Linda Ericksen, a former member of his small cult-like “church” whose husband became Livingston’s assistant pastor, described the therapy which she received while still under his control. It begins by going into a room alone with Livingston, stripping naked, then allowing him to touch her private parts while they prayed together. According to court testimony, Livingston claims the therapy is used as a “spiritual guidance” to benefit some followers and claimed it has shown “miraculous” results. Some of these results included reducing anxiety in a victim of molestation and turning homosexuals and sexual addicts into “virtuous people.” He also claimed his wife was not only “healed” of spiritual and emotional issues, but rid herself of chronic yeast infections as well. 
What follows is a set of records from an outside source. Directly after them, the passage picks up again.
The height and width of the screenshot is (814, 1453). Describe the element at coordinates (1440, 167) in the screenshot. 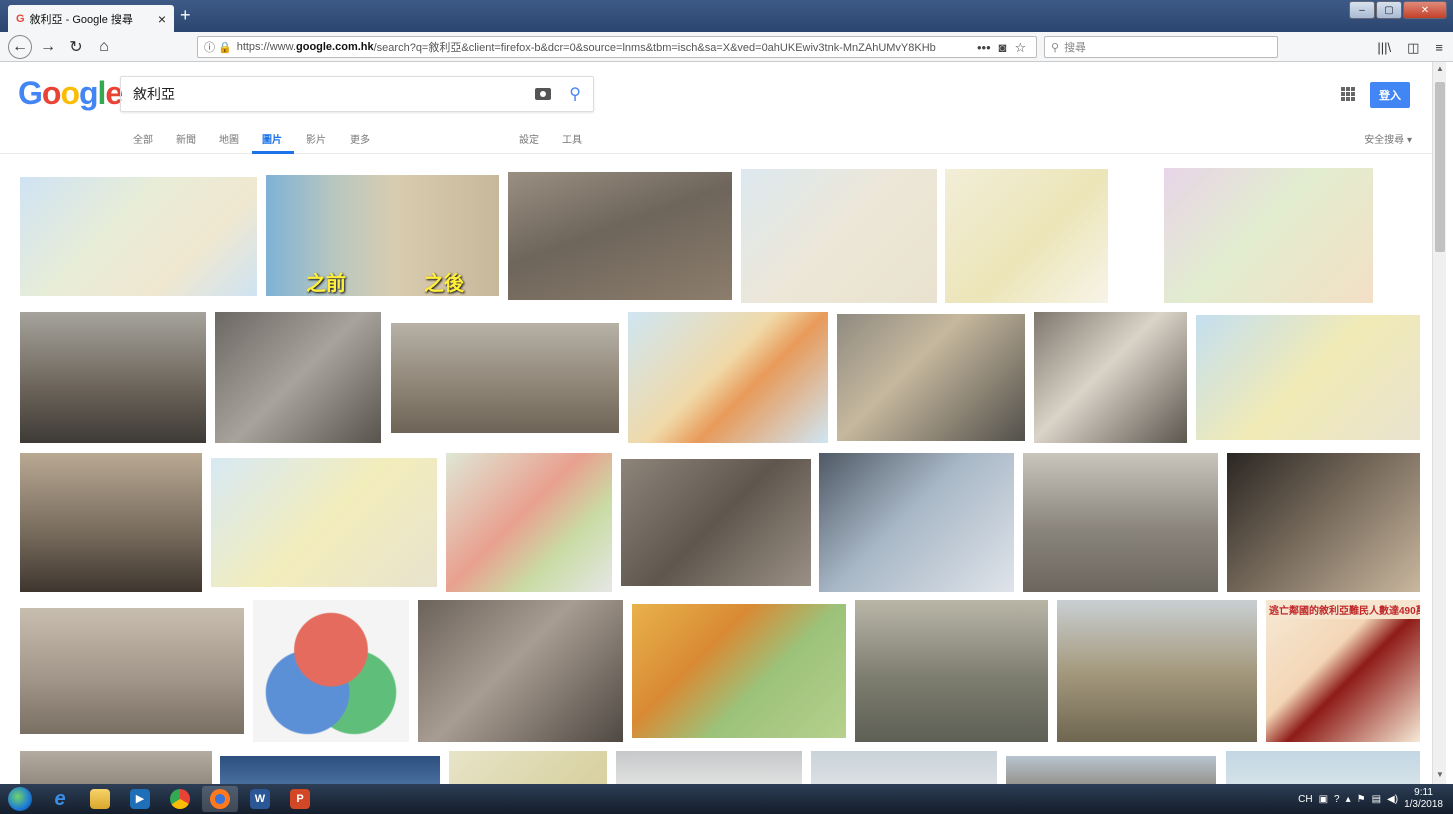

I see `scrollbar-thumb` at that location.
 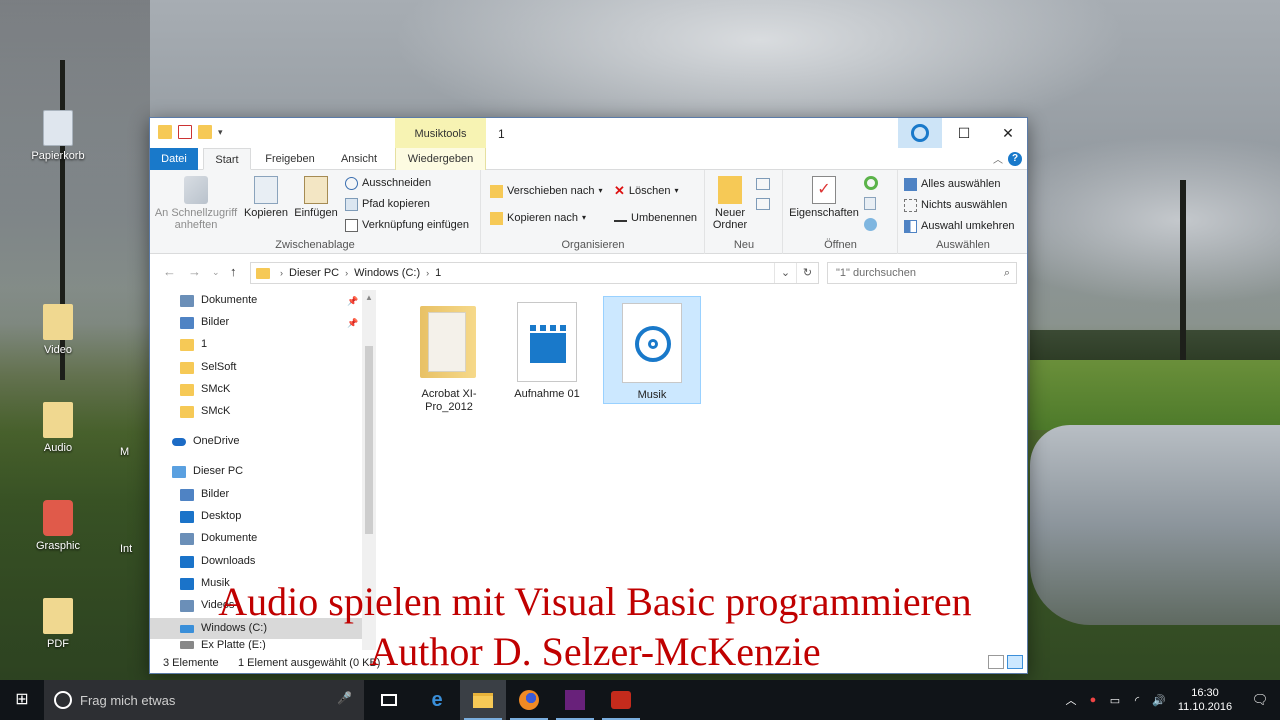 I want to click on microphone-icon: 🎤, so click(x=344, y=698).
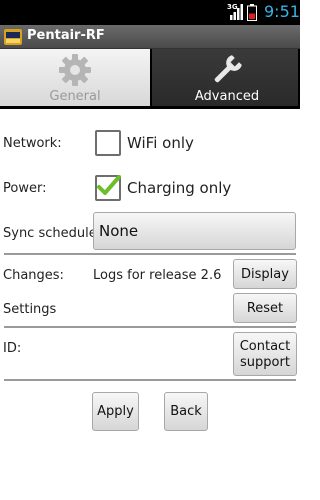 The width and height of the screenshot is (320, 500). I want to click on tab-label-general: General, so click(75, 96).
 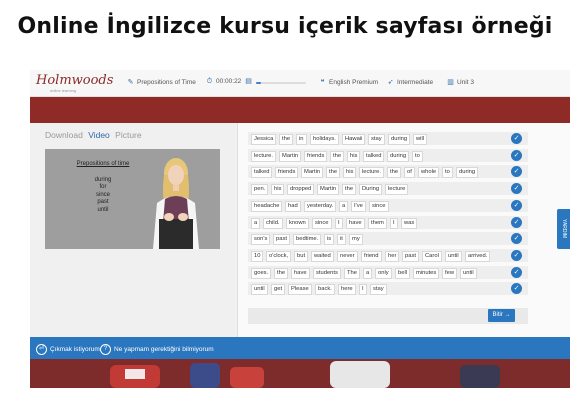 What do you see at coordinates (298, 223) in the screenshot?
I see `word-chip: known` at bounding box center [298, 223].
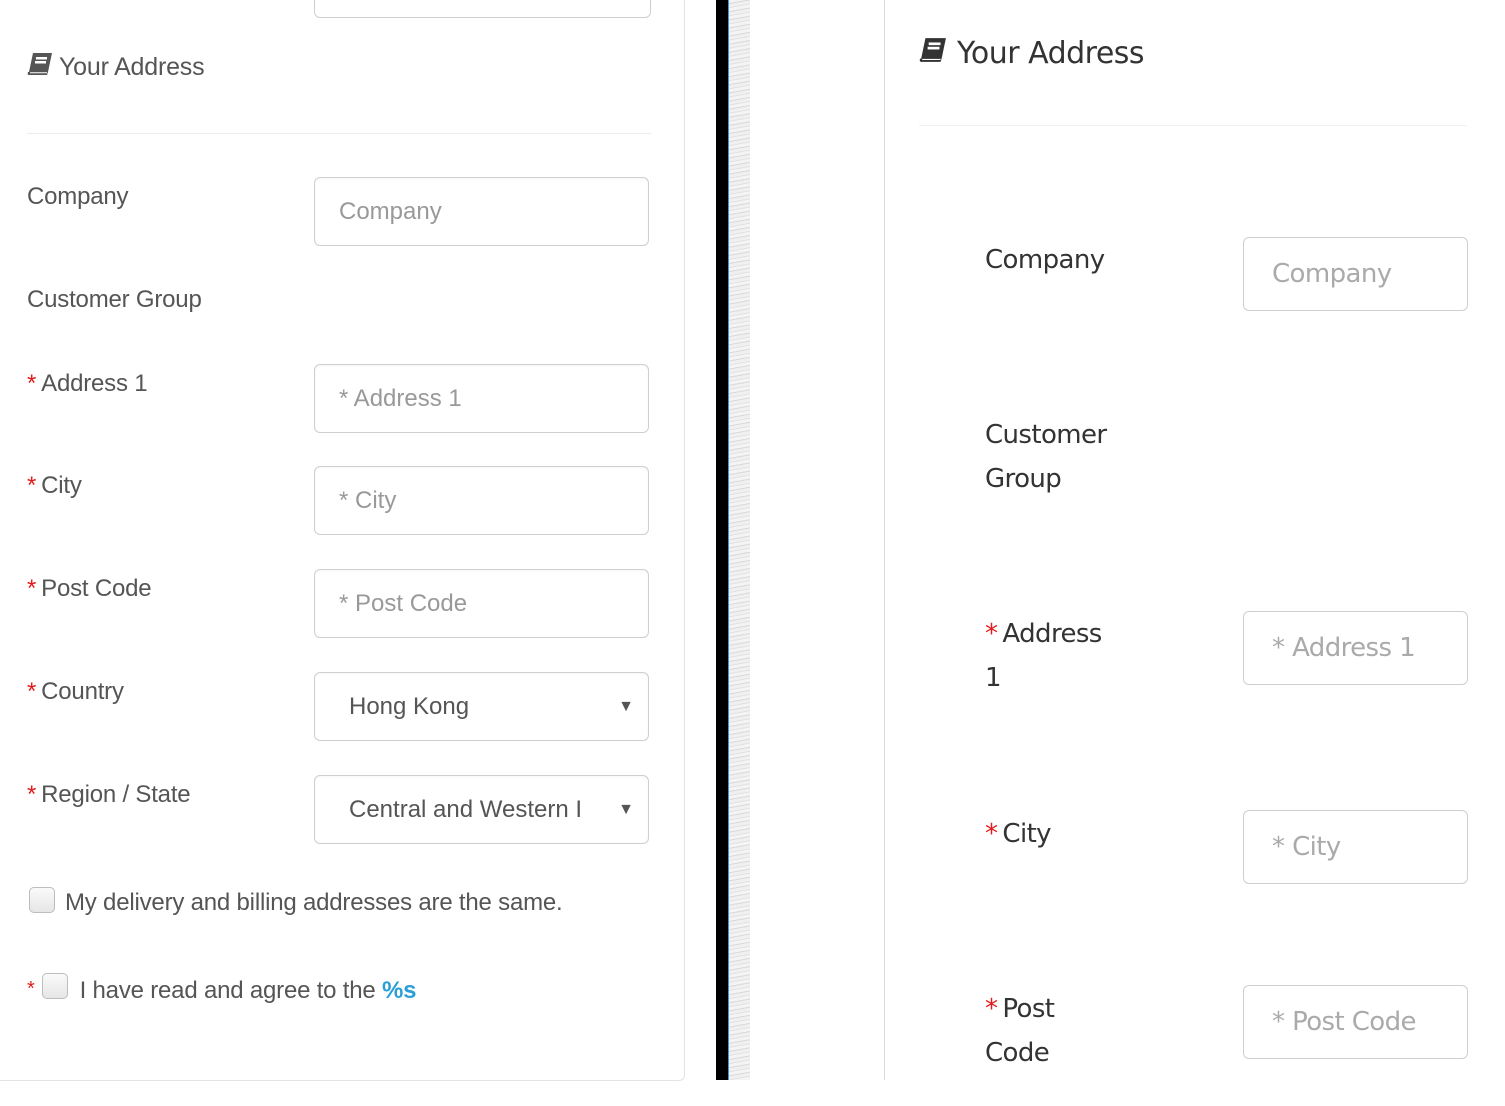  What do you see at coordinates (231, 990) in the screenshot?
I see `agree-label: I have read and agree to the` at bounding box center [231, 990].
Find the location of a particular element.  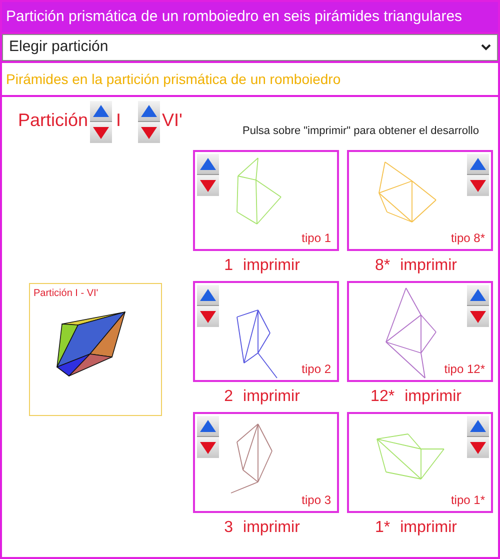

pyramid-number: 12* is located at coordinates (382, 397).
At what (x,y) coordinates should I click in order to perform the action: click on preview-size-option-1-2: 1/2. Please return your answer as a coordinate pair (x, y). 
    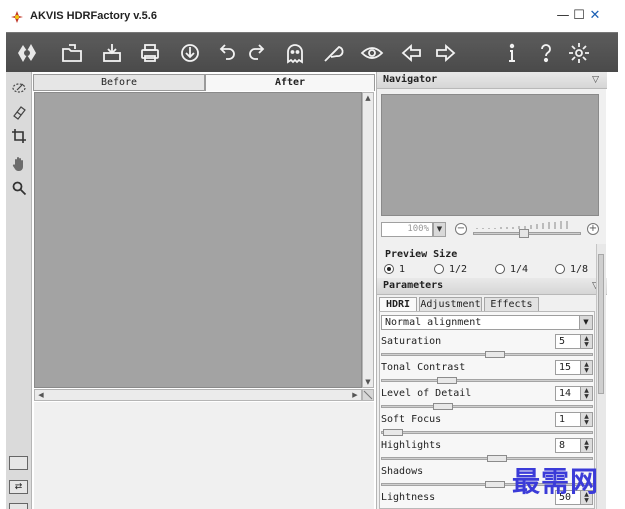
    Looking at the image, I should click on (450, 269).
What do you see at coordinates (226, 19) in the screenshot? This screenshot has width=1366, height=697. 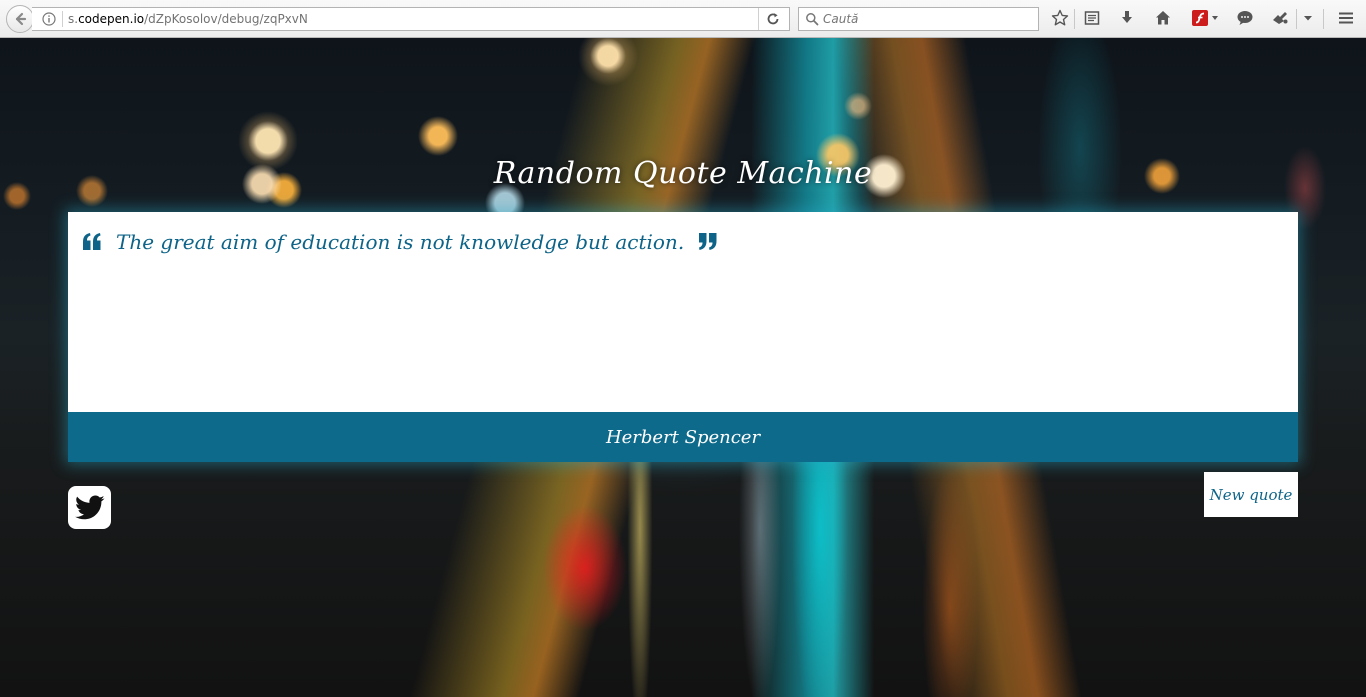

Ericksen, who eventually sued Livingston to keep him away from her, told the Tribune the therapy was coupled with constant demands that she tell Livingston everything she was thinking. One time, when she told him how uncomfortable she was with the ritual, he told her she was really feeling the sin in her that needed to be expelled from her body by more intense therapy, she said.

At one point, Livingston persuaded Ericksen’s husband that she was so troubled she would have to stay at the house with him for more than a month, walk around naked, and have the therapy two or three times a day, for two or three hours a day. When she refused, Livingston lashed out at her.

“He told me that God was very angry and I couldn’t have light therapy any more,” Ericksen testified.

Soon after, she discovered she was pregnant with her and her husband’s first child. Livingston “exiled” her to her apartment and directed her husband to live elsewhere. Once away from the group and its influence, she realized how improper Livingston’s teachings were and became fearful that her husband, who was still under Livingston’s control, would take their baby and raise it in the cult. She decided to ask a Cook County judge to forbid Livingston, his wife, and her now former husband from having any contact with her and the baby. She cited the ritual as a reason for the request, which is how it came to the attention of the authorities.

Livingston’s church, which has never attracted more than three dozen followers at any one time, also employs mind control techniques. One of these tactics is to convince people that God implants messages in people’s dreams and that only he knows how to decode them.

In addition to the dream therapy, he also offers another treatment aimed at mind-control which he calls “Cognitive Redemptive Therapy.” The intention of this therapy is to teach people how to “restructure the way they perceive their circumstances or problems. ” . . . (O)ur counseling style looks at identifying faulty perceptions that prevent individuals from seeing God in the proper light. ”

Livingston, who was formerly a concrete contractor, decided to become a minister several years ago and appears to have no background in psychology.  

While the investigation is underway, Livingston continues to work toward expanding his church. He is actively soliciting new members online to attend two-hour group sessions at his church on Thursday and Friday nights and/or a two-hour Saturday night service. He’s also planning to open a special light therapy “healing center” where he can subject more innocent victims to his perverse “treatment.”

Can he be stopped? Not unless he commits a crime, says DePaul University professor Roberta Garner, who has studied cults. Garner told the Tribune the constitutional guarantee of religious freedom means authorities can only act if a group or its leaders are involved in actual crimes, not just for proclaiming unusual beliefs.

However, she did say the group fits the description of a typical cult which usually has a leader who demands ultimate authority and cites some kind of direct connection to God. Cults also tend to be small because larger groups are harder to control. The incorporation of sexual practices by a cult leader is not at all unusual.

For now, Livingston claims he’s willing to talk to anyone who wants to talk to him about his church and alleged crimes.

However, it’s interesting to note that he has thus far not responded to requests for an interview by Tribune reporters.